Online teaching brings out the restorationist in students as participation soars
Second-year environmental studies and biology student Larissa Bron is starting the first coordinated effort to restore and monitor the UVic Garry oak meadow through the Ecological Restoration Club (ERC), a groundbreaking student-led research and restoration effort on campus.
For the next five years, the ERC will be participating in the UVic Garry Oak Meadow Restoration Project, a long-term initiative involving multiple university and community groups that aims to restore the culturally important and ecologically valuable area situated a short stroll away from the theatre and fine arts buildings.
The ERC has existed under different names and iterations for almost a decade and is dedicated to the restoration of nature on campus and beyond. Previous campus projects have ranged from fighting invasive English ivy in Mystic Vale to removing Himalayan blackberries at the West Campus Gate.
For Bron, restoration means taking the time to assist degraded ecosystems in recovering from neglect and the changes wrought upon them.

§ §

▶ Prompt 1
Translate this sentence from the Garry oak meadow article into Spanish: "For Bron, restoration means taking the time to assist degraded ecosystems in recovering from neglect and the changes wrought upon them."
▶ Prompt 2
Please print the passage of the Garry oak meadow article starting at "For the next" and ending at "fine arts buildings.".

[Saved entries]
§ §

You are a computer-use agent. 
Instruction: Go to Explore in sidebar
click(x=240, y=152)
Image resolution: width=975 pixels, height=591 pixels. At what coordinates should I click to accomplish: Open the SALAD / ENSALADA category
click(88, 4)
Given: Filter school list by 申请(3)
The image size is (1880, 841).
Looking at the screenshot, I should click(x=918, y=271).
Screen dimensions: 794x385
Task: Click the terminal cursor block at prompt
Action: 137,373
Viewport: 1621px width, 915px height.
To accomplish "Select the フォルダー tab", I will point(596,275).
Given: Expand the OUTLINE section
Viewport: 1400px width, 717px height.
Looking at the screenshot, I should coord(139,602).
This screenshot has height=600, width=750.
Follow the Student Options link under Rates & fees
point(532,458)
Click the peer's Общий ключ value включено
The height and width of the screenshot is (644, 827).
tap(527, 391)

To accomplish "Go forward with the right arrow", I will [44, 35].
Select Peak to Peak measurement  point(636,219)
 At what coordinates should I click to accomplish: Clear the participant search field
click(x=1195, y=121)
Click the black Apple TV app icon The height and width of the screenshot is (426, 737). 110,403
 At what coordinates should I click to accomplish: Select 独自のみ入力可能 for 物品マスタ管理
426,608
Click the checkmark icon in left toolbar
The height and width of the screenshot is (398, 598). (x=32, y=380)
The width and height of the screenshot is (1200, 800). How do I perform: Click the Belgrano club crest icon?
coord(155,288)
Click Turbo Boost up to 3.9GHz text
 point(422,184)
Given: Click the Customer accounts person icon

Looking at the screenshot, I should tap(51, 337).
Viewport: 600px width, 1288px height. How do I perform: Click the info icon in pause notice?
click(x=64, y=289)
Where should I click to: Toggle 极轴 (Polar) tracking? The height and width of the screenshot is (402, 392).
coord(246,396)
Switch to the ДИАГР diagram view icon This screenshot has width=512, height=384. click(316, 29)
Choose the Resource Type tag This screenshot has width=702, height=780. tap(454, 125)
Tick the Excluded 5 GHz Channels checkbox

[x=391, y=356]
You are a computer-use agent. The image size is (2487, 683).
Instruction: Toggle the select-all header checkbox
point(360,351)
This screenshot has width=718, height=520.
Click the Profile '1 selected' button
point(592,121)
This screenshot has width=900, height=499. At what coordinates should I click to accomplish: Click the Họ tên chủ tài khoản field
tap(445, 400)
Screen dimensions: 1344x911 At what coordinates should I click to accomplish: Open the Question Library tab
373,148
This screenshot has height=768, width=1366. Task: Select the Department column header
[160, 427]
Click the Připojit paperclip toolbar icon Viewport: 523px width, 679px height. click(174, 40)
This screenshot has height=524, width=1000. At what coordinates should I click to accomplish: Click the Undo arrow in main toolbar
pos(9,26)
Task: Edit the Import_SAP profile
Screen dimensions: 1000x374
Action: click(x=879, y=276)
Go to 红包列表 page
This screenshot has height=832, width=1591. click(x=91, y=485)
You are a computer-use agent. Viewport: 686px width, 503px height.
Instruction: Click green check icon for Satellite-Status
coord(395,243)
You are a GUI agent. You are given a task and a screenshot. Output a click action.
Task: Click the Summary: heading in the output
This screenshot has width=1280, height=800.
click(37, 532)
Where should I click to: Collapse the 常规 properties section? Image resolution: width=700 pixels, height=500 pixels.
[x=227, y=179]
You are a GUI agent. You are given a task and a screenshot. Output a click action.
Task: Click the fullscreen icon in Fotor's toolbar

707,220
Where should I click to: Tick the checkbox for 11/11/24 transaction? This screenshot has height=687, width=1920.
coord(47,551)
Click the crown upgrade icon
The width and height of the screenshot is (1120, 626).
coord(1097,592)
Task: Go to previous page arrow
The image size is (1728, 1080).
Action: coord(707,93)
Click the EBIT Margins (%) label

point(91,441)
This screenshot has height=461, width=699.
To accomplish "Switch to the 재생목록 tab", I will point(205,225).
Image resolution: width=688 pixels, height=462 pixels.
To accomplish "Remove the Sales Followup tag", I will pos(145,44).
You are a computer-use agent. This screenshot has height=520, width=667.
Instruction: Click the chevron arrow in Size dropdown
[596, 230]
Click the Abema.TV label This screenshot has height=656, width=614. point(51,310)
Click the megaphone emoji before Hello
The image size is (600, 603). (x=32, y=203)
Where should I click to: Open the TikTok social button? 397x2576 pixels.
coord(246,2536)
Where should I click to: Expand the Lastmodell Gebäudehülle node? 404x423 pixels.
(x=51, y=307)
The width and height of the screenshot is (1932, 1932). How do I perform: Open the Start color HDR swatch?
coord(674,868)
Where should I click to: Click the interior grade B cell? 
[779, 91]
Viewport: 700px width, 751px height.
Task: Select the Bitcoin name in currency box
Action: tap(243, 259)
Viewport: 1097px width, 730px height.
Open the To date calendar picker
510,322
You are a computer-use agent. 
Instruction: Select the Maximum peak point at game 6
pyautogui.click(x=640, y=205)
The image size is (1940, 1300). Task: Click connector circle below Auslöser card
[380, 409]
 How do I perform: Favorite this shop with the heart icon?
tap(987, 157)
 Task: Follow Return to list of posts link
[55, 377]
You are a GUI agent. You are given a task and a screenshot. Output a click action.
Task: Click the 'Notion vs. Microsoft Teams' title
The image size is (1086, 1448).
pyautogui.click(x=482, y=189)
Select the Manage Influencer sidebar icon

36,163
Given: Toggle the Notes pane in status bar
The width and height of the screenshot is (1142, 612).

§ §

▶ Answer space 1
Para Bron, la restauración significa tomarse el tiempo de ayudar a los ecosistemas degradados a recuperarse del abandono y de los cambios que se les han impuesto.

▶ Answer space 2
For the next five years, the ERC will be participating in the UVic Garry Oak Meadow Restoration Project, a long-term initiative involving multiple university and community groups that aims to restore the culturally important and ecologically valuable area situated a short stroll away from the theatre and fine arts buildings.